Listing:
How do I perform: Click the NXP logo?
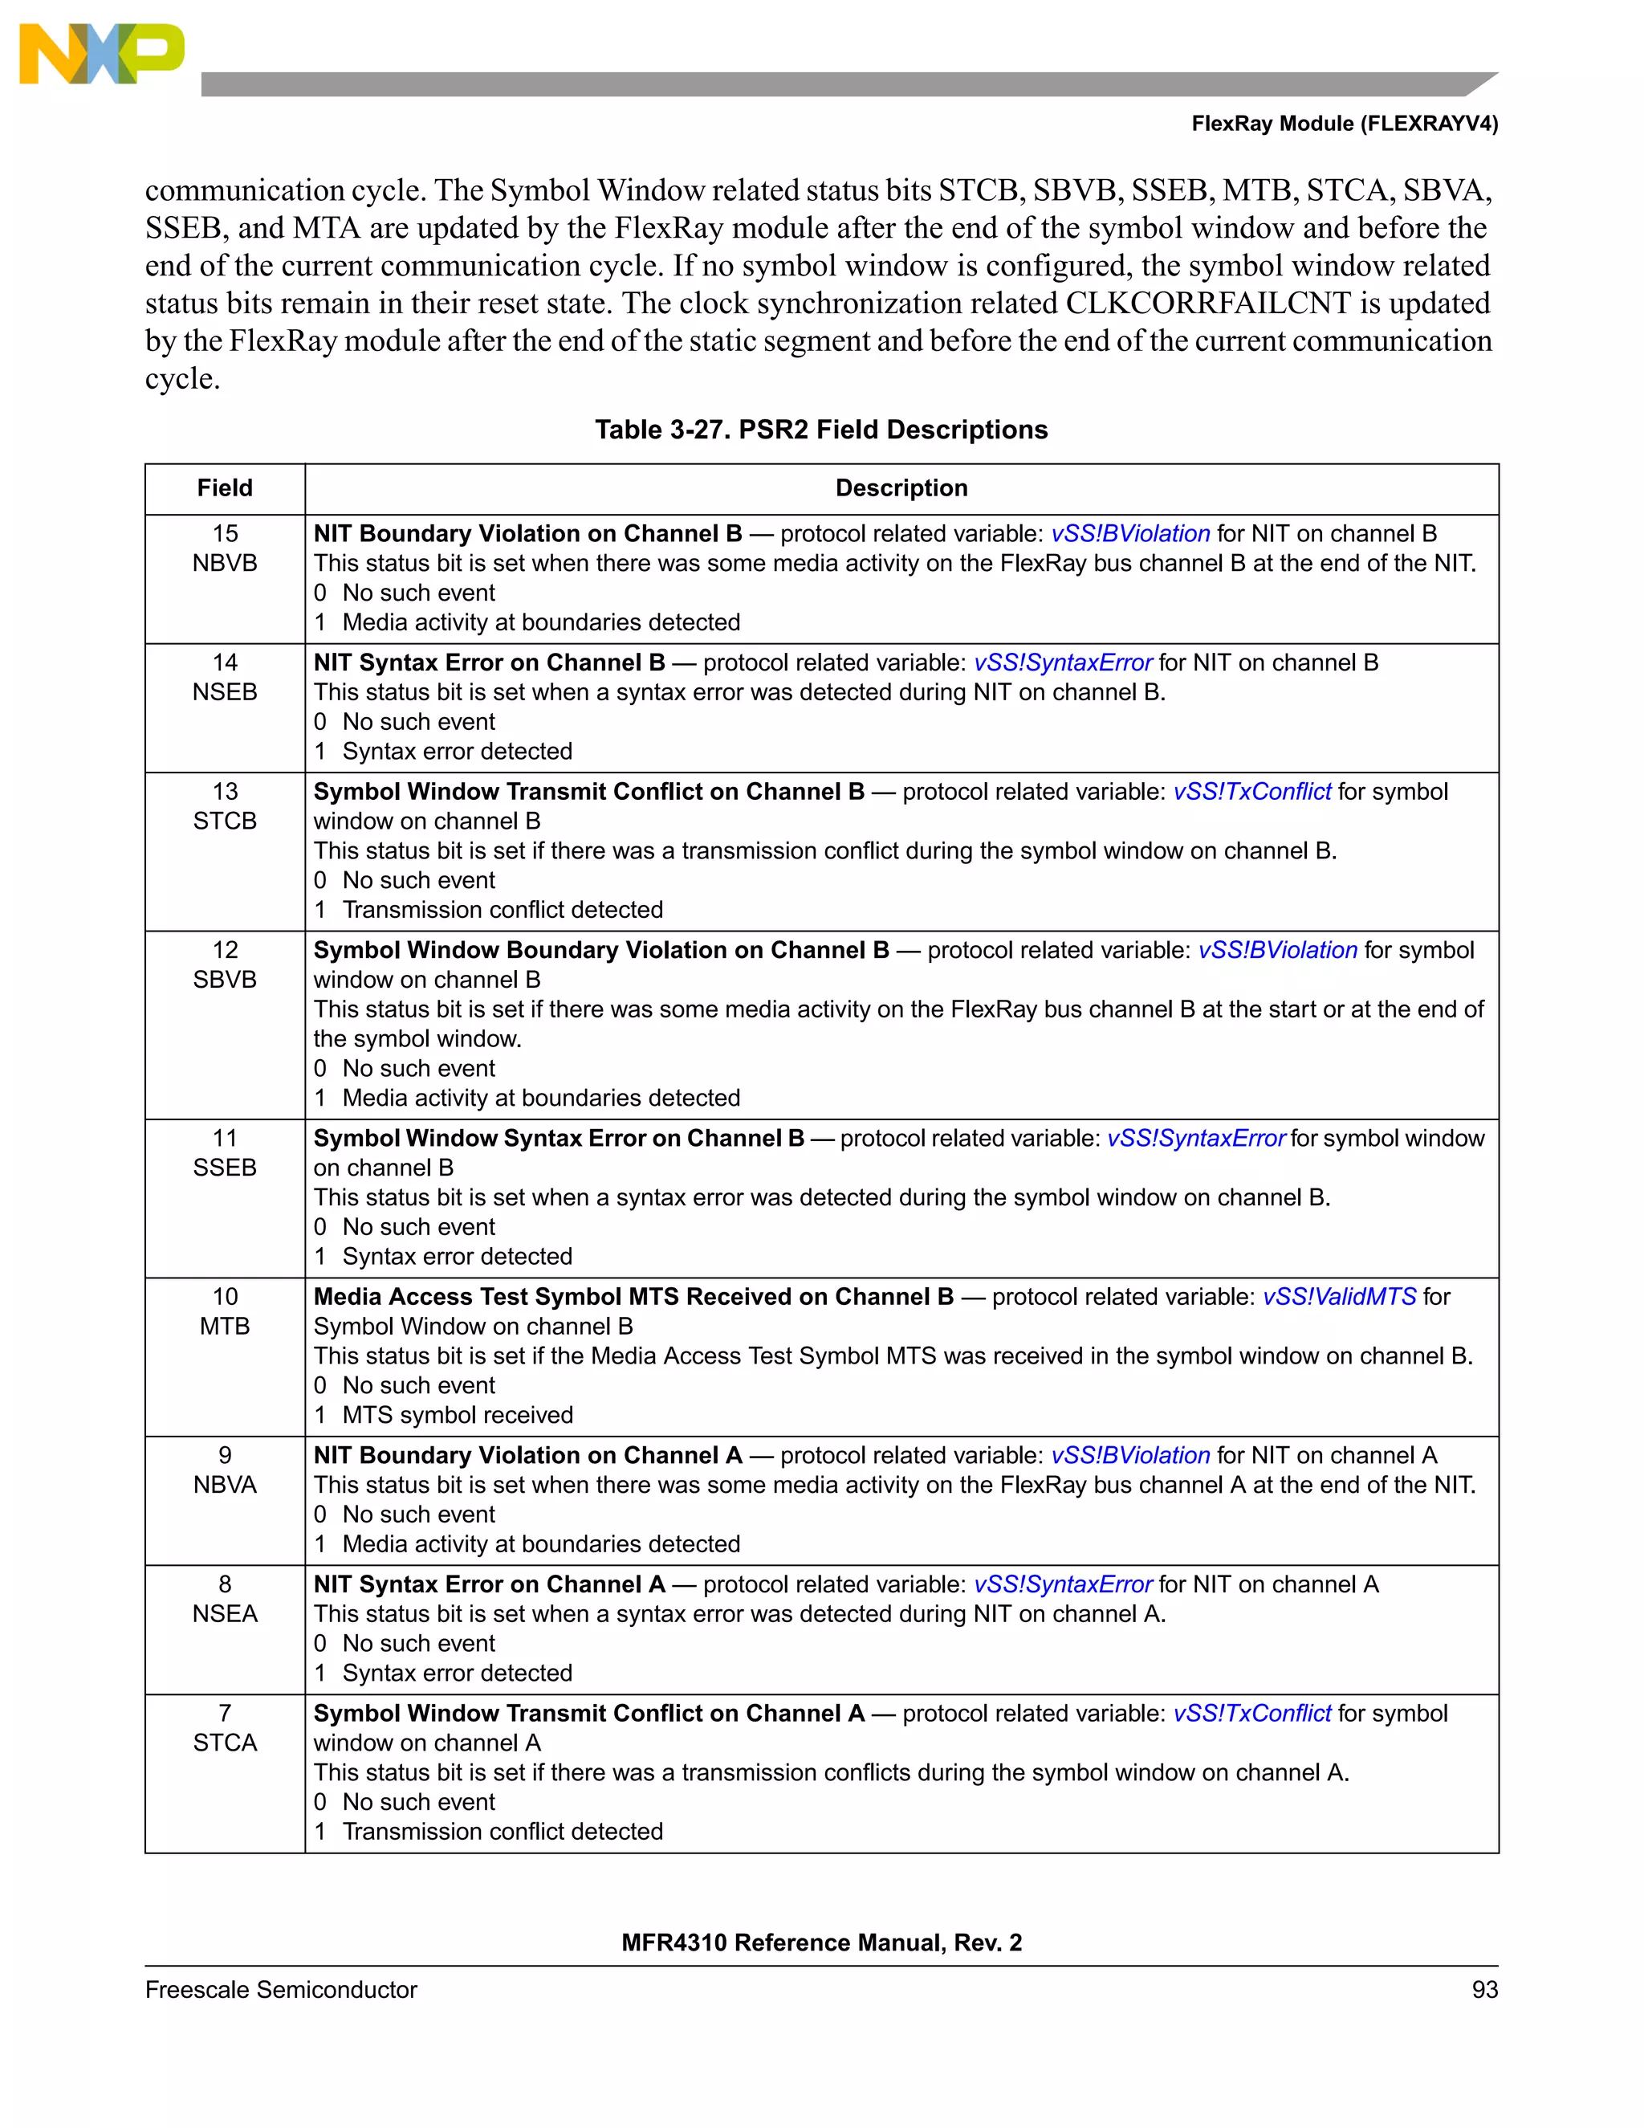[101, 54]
* * *
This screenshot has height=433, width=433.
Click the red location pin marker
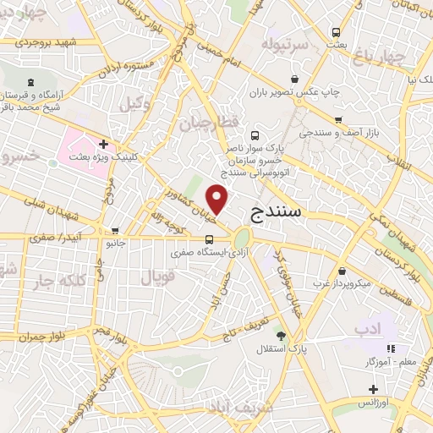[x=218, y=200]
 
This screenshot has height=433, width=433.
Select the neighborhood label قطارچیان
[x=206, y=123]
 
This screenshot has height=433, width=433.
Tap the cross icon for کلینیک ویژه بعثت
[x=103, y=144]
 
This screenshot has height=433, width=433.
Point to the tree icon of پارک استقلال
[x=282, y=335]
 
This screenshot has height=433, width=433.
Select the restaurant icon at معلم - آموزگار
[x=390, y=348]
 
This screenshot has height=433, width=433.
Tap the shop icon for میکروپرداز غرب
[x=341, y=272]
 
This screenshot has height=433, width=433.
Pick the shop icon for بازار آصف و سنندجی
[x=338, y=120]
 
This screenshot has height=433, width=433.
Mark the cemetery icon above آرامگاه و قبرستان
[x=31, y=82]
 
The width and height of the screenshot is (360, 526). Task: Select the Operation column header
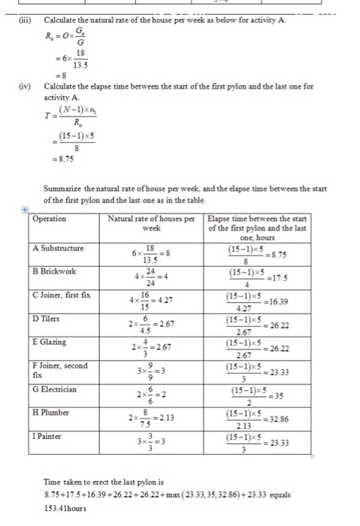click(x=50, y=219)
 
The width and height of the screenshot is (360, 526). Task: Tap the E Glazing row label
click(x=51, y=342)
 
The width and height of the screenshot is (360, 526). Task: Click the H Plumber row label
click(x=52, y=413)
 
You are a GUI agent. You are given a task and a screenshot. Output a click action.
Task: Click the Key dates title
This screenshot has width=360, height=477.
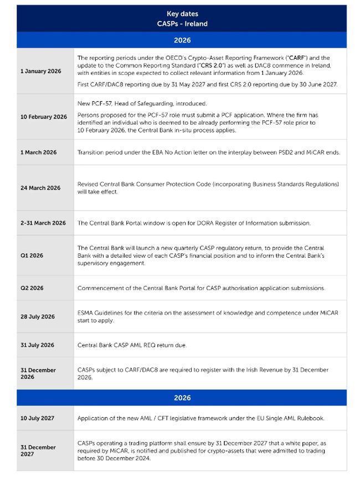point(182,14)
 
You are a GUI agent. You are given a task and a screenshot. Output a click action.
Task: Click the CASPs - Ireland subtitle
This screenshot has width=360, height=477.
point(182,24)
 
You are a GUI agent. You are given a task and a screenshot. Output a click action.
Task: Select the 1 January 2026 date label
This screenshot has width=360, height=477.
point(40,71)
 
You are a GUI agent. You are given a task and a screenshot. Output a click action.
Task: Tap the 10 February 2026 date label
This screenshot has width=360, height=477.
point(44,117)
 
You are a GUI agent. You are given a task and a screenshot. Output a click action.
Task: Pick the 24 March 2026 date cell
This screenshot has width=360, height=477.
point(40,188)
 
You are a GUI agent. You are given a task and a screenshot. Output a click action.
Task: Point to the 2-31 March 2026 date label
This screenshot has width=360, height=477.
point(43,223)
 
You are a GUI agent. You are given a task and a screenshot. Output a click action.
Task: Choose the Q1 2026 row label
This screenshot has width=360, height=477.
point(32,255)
==
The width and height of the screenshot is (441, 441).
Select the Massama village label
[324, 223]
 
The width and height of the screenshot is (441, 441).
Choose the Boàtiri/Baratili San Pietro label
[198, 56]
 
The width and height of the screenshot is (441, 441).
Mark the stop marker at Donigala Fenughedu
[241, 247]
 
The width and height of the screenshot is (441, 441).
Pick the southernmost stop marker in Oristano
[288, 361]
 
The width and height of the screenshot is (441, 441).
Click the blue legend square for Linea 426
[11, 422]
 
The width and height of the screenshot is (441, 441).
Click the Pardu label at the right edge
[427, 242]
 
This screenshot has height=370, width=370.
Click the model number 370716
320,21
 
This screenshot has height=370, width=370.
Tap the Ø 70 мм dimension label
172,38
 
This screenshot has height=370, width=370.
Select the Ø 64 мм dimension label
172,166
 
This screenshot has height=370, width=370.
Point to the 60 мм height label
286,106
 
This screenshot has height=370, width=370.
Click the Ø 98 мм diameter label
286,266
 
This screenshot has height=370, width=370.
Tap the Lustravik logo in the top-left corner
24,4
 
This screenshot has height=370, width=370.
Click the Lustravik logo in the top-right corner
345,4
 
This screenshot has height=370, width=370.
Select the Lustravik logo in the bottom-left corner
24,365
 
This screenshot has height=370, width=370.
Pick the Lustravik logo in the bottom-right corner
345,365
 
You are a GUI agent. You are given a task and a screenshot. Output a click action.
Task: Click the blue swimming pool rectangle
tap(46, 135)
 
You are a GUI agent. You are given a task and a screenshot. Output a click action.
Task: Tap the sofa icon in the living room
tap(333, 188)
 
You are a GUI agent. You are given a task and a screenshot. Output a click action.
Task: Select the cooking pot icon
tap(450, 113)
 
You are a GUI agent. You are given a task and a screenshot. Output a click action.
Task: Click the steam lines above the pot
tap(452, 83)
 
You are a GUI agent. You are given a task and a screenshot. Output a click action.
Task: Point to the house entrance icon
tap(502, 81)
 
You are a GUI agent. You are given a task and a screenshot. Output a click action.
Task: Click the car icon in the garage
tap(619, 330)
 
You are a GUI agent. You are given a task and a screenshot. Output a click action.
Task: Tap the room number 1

Aim of the exercise: How many lines in the entries above contain the string "bottom"? Reply with the number alone.

Output of the exercise: 2